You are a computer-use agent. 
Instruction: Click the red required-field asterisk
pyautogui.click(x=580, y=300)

▬▬▬▬▬▬

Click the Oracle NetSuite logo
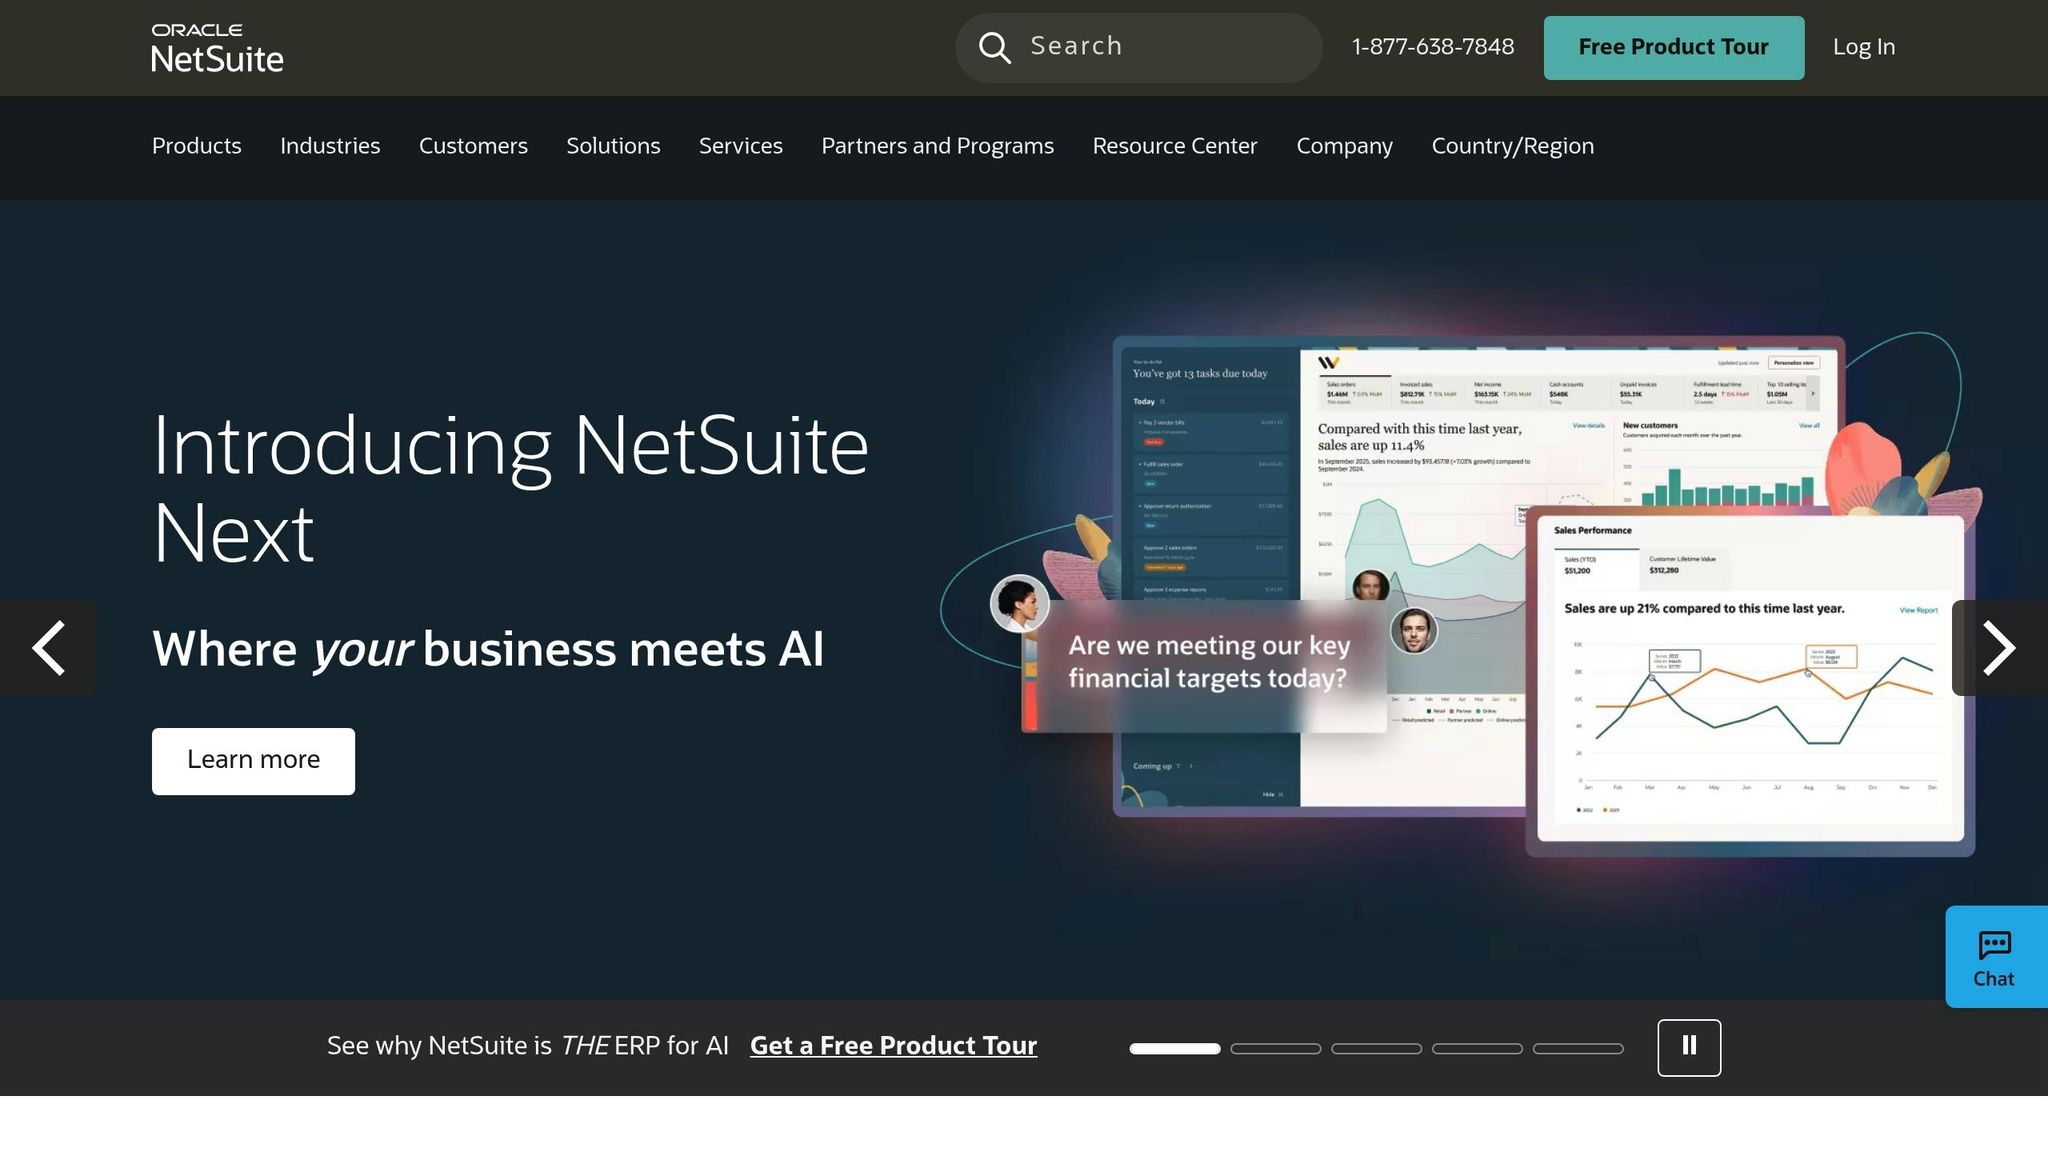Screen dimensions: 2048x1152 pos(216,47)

▬▬▬▬▬▬

§ **Objective**: Can you give the data from the line with "You are a computer-use agent." up to and including the line with "pyautogui.click(x=580, y=300)" as a Markdown table with the columns Row and Content, leaving out blank lines?

§ **The result**:
| Row | Content |
|---|---|
| 1 | You are a computer-use agent.  |
| 2 | Instruction: Click the red required-field asterisk |
| 3 | pyautogui.click(x=580, y=300) |